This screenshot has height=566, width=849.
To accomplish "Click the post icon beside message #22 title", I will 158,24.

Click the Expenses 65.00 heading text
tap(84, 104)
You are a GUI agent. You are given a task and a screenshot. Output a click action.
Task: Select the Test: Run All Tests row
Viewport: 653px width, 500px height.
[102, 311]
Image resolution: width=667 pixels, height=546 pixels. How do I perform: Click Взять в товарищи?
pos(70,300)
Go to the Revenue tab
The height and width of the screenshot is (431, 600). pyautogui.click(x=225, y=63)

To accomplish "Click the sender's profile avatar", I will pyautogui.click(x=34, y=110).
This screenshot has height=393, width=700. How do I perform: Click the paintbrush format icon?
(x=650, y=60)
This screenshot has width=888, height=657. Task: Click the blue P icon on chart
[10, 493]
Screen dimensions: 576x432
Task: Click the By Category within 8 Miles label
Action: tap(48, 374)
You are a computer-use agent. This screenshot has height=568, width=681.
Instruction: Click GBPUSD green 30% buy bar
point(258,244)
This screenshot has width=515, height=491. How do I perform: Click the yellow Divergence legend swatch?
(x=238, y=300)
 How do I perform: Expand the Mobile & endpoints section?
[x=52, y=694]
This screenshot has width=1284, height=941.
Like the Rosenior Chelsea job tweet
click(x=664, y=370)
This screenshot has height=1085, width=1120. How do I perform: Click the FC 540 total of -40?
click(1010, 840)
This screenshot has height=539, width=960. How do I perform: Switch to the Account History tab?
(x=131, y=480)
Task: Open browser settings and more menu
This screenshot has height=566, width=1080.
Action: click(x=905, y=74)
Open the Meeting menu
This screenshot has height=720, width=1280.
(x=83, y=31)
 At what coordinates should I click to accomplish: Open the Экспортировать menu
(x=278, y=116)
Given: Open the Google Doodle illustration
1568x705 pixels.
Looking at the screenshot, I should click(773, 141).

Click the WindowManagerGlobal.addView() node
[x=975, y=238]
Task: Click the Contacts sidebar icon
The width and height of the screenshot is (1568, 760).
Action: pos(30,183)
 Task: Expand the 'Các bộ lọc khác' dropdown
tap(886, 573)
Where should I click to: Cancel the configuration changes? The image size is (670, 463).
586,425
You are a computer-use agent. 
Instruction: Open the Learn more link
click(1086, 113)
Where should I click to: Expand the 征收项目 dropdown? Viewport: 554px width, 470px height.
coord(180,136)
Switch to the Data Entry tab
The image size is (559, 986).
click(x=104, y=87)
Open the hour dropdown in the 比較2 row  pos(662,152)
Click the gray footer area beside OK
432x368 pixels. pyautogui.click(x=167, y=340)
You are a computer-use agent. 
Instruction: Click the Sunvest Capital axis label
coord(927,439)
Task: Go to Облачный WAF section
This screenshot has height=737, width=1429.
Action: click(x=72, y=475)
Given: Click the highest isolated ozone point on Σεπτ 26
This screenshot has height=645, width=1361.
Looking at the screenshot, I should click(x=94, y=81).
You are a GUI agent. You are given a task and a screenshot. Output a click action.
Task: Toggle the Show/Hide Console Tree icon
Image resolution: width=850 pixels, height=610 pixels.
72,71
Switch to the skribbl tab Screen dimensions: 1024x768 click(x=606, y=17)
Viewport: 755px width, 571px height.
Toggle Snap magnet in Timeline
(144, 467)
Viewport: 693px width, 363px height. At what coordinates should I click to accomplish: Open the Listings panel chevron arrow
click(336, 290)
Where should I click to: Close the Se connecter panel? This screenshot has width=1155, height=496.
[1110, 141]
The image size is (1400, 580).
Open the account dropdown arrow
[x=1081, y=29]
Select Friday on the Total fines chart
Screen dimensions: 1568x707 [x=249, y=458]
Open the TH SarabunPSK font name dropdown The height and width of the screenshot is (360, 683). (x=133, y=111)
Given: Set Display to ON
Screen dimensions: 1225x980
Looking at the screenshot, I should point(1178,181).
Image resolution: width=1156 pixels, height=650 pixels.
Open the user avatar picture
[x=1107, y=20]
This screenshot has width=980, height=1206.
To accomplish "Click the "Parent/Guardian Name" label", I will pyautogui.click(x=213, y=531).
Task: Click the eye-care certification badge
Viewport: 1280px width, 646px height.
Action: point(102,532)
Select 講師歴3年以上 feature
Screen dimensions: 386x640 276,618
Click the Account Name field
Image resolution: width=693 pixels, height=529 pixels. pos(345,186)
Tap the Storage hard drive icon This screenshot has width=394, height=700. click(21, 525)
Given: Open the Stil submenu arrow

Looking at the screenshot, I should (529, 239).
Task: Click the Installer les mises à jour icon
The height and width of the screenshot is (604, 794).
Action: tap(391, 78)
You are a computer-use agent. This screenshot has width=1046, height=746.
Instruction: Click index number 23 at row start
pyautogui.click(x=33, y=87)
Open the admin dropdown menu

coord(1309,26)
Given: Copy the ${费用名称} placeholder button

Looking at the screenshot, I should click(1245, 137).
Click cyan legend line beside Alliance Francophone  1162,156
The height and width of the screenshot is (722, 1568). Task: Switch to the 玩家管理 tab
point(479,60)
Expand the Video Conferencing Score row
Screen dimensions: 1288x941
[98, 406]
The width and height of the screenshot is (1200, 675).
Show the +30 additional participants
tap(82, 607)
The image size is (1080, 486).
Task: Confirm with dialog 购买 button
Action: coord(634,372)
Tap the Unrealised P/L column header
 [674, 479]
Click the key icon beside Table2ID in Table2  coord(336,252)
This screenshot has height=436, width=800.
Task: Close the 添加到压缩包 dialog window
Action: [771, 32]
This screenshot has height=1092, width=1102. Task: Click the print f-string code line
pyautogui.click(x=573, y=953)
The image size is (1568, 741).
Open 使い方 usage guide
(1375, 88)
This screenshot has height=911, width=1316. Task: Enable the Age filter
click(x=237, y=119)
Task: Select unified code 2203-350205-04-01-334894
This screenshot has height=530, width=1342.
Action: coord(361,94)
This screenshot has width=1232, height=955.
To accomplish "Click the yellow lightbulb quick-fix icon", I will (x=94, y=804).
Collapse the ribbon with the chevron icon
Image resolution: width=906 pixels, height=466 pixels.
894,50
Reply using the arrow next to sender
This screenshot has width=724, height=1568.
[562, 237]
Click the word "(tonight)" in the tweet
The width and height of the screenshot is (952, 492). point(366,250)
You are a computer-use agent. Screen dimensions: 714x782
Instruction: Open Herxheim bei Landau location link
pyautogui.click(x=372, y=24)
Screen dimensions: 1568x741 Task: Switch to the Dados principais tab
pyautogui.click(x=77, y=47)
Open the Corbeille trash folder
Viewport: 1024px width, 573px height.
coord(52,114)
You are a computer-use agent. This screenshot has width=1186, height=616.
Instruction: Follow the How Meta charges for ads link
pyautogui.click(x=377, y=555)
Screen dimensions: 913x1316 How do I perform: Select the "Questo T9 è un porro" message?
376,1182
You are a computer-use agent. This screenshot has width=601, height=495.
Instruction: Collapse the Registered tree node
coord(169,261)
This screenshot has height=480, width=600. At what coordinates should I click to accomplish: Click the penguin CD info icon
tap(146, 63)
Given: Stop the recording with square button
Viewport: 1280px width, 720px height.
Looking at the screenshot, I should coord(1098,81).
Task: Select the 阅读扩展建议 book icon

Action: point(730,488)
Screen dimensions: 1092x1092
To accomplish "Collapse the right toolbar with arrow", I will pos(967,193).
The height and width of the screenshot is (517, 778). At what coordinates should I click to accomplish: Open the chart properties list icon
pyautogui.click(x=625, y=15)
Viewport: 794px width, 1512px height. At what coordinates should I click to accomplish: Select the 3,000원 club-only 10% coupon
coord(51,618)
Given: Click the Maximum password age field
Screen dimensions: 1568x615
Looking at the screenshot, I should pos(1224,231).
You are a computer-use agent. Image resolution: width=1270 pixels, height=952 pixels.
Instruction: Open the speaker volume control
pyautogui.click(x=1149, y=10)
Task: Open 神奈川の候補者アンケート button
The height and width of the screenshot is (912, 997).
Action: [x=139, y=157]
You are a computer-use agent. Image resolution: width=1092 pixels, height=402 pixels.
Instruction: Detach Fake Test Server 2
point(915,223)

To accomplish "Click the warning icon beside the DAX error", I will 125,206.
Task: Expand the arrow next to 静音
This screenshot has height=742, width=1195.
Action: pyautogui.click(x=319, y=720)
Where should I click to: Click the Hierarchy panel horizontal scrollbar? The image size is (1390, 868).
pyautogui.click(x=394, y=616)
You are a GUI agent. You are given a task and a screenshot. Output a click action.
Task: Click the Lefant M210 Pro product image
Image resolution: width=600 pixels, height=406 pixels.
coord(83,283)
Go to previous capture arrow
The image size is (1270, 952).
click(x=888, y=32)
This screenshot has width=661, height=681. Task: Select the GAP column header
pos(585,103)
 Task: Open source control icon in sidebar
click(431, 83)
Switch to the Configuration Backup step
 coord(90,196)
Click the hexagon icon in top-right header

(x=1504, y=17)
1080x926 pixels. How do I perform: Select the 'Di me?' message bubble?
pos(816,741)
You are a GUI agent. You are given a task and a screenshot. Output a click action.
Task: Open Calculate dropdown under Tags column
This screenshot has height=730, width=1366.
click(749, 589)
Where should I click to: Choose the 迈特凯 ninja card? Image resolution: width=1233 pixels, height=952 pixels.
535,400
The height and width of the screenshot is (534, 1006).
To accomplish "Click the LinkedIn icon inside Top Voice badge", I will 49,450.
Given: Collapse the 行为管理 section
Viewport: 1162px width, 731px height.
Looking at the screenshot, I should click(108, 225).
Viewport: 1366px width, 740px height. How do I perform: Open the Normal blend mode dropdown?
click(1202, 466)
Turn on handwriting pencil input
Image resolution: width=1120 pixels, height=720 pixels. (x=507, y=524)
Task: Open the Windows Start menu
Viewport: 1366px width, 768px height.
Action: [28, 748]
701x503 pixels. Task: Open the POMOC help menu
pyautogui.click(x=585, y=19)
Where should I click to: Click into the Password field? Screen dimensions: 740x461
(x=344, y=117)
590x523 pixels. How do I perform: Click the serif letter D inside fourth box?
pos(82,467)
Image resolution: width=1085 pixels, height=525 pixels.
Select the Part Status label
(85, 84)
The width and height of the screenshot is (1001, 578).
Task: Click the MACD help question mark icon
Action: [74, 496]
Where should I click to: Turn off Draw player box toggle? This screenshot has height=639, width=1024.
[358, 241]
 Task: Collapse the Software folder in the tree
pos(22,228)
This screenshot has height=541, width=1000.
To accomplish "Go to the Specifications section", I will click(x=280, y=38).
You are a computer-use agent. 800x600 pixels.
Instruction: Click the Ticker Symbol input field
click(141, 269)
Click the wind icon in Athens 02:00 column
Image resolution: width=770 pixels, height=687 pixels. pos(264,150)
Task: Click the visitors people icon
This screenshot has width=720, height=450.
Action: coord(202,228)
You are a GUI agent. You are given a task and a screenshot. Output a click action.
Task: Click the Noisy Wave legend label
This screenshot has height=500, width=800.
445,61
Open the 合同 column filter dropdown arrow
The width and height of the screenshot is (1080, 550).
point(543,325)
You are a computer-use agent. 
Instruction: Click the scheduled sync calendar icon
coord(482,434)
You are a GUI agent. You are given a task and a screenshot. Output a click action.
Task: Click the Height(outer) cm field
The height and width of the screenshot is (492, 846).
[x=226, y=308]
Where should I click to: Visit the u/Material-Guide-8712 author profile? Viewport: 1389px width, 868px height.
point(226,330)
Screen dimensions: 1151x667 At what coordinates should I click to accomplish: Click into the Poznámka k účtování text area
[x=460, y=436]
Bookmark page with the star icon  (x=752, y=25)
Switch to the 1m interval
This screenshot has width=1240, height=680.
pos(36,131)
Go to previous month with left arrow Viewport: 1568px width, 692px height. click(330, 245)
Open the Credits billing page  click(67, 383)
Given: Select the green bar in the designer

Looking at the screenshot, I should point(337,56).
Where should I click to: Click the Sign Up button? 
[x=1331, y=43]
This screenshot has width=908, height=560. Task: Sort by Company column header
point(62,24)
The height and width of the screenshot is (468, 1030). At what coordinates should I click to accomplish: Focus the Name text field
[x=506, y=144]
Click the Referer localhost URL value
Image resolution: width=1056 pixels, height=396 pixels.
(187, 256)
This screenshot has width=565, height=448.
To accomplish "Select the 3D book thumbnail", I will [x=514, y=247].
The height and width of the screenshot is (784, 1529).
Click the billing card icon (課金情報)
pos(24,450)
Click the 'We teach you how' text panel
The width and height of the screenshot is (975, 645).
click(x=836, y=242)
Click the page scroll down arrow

» **ABOUT THIS EXERCISE**: Only a number is needed here: how many lines of the data include the word "badge"?

» **WRITTEN SOLUTION**: 2